/ 17 June 2016

Legal ivory trade led to sharp rise in poaching

Legal Ivory Trade Led To Sharp Rise In Poaching

The 2008 sale of ivory stockpiles by four African countries led to at least a 66% increase in illegally traded ivory. Smuggling of ivory out of the continent also increased by 71% after the sale. 

This is according to research released this week by the University of California, Berkeley. Titled Does Legalisation Reduce Black Market Activity? Evidence from a Global Ivory Experiment and Elephant Poaching Data, the research compared data on elephant poaching before and after that sale. 

It was the first big, legal sale of ivory since its trade was banned by the Convention on International Trade in Endangered Species of Wild Fauna and Flora (Cites) in 1989. Unanimously approved by member states, the sale allowed Botswana, South Africa, Namibia and Zimbabwe to sell 102 tonnes of stockpiled ivory to Japan and China for what was then $15-million. This came from elephants that had died in the wild.

Cites said at the time that the sale would flood the market with ivory, lowering the price of elephant tusks. This in turn would take away the incentive for the black market smugglers to kill elephants and ship their ivory to markets in Asia. 

The Berkeley team said this thinking was widely accepted at the time and has only been proved wrong in hindsight. This led to their starting their research with that thinking: “It is widely hypothesised that relaxing trade bans on illegal goods allows legal supplies to competitively displace illegal supplies.”

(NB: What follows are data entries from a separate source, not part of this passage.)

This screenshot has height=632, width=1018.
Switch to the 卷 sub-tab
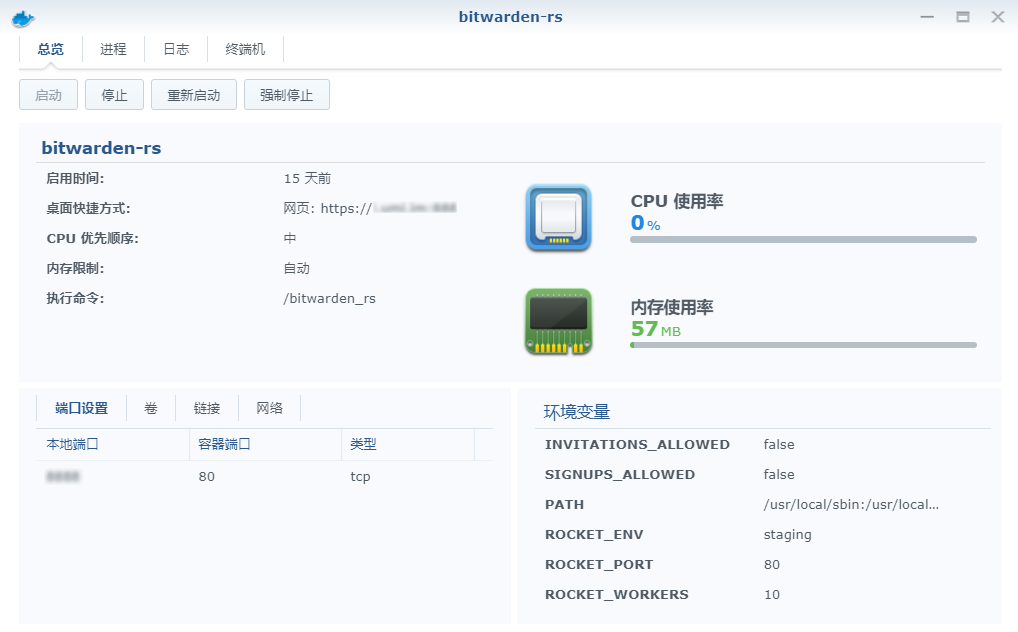[151, 408]
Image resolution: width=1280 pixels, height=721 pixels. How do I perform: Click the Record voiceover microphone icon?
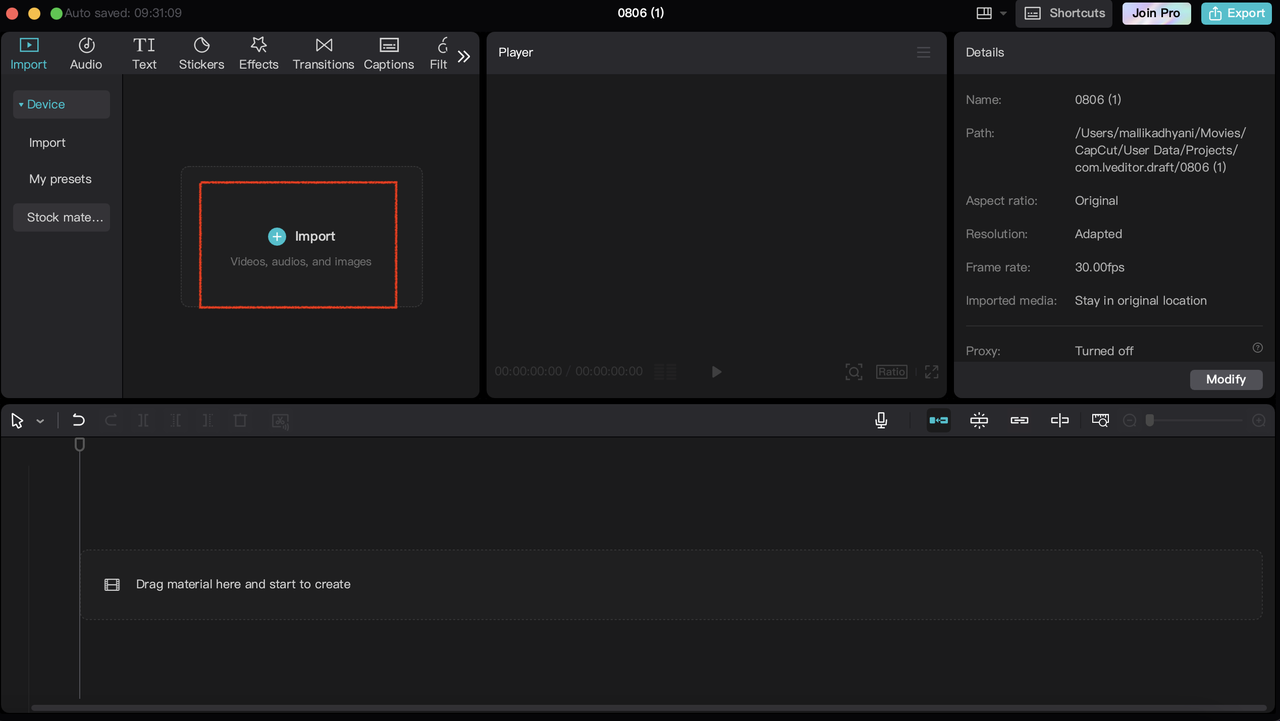coord(881,420)
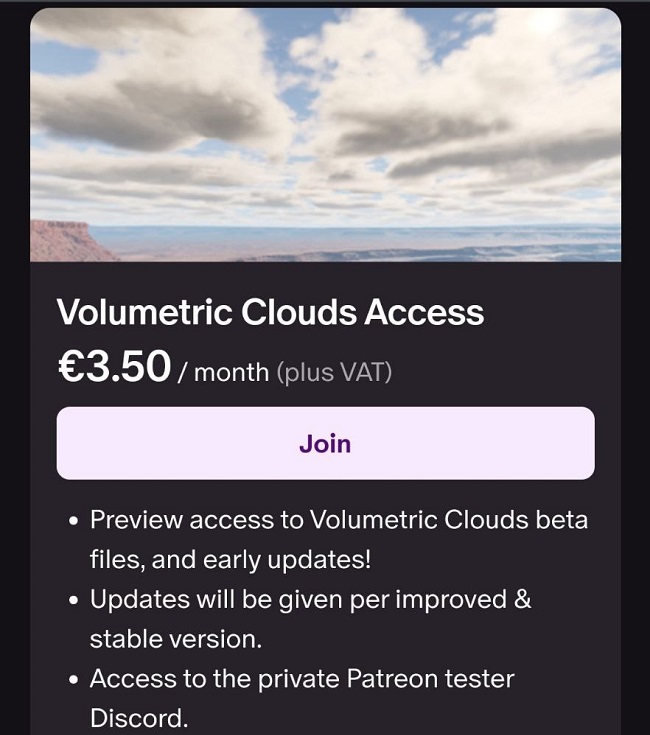The image size is (650, 735).
Task: Click the Join button
Action: click(x=325, y=443)
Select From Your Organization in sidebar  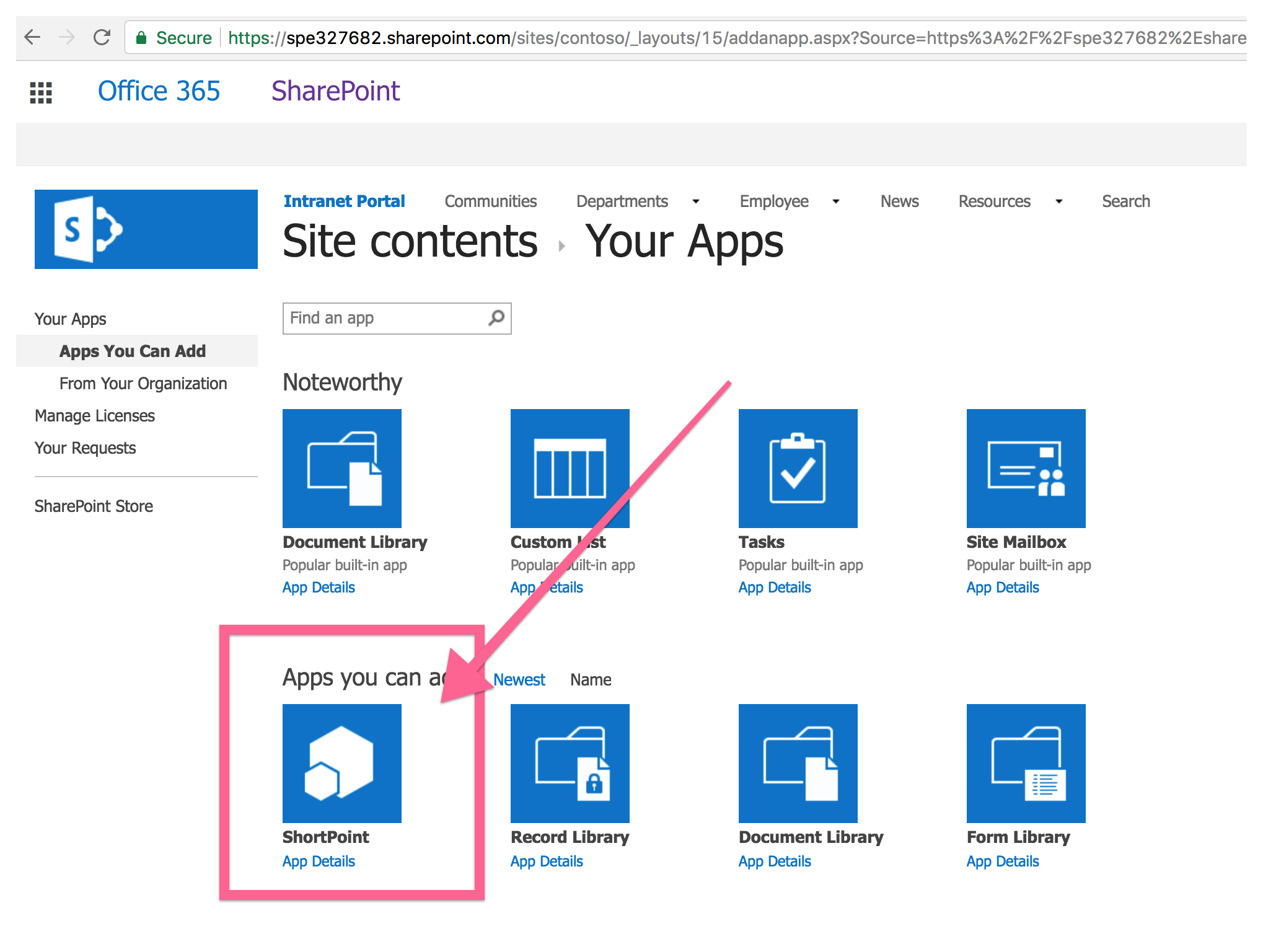point(143,384)
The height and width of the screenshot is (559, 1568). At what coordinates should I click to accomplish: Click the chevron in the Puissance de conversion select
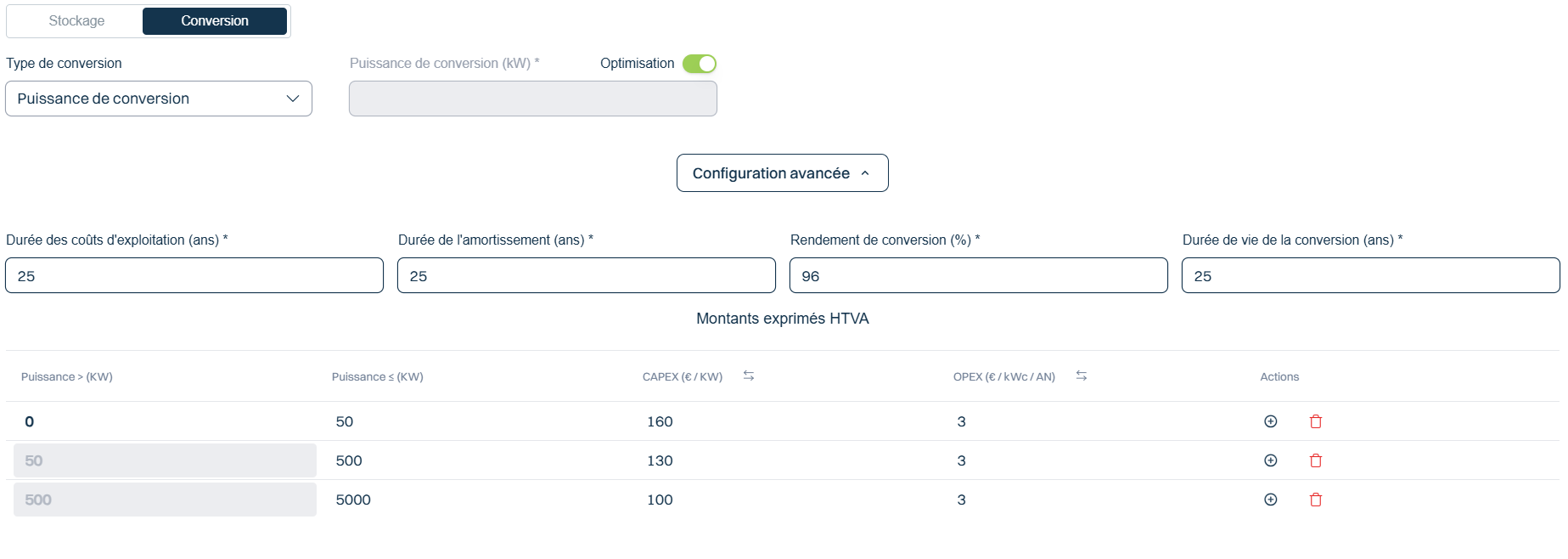tap(293, 99)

They took information from the Cites database on elephant poaching, Monitoring the Illegal Killing of Elephants, for the five years before the sale, and compared them with figures on poaching after the 2008 sale. The research found an “abrupt, significant, permanent, robust and geographically widespread increase” in poaching. 

That rapid increase led to at least 20 000 elephants being killed on the continent for their ivory in 2015, according to Cites. This also drove demand for rhino horn, with more than 1 200 rhino poached in Africa last year. 

The Berkeley team said the root cause of this seemed to be the legal sale of ivory in 2008, which removed the stigma that had been attached to the trade. This meant that, although the price of ivory did drop after the sale, demand increased substantially. Poachers used the black market to fill that demand. The sale also gave smugglers a legal mask for their activities.

This finding led the team to conclude: “These data suggest the widely documented recent increase in elephant poaching likely originated with the legal sale.” 

That finding comes three months before Cites meets in South Africa in September. Zimbabwe and Namibia will be asking the convention’s member states to approve another one-off sale of their stockpiled ivory. 

Two-thirds of the 182 member states have to approve a sale before it can happen. More than a third of states have indicated that they are opposed to such a sale. 

South Africa had considered asking member states to allow for a similar sale of the rhino horn the country has stockpiled. Local trade has been banned, although a group of private rhino owners recently got the procedure leading up to that ban overturned. 

Until earlier this year, the environment department was taking submissions from people on how rhino should be managed. 

This comes after two years during which more than 1 000 rhino have been poached. 

The current approach is to use surveillance and armed rangers to stop poaching, while trying to get consumers off rhino horn. The proposed alternative was to have rhino farms, where horn was harvested and sold legally. That door was closed in May when the Cabinet said South Africa would not be pursuing any legal sale.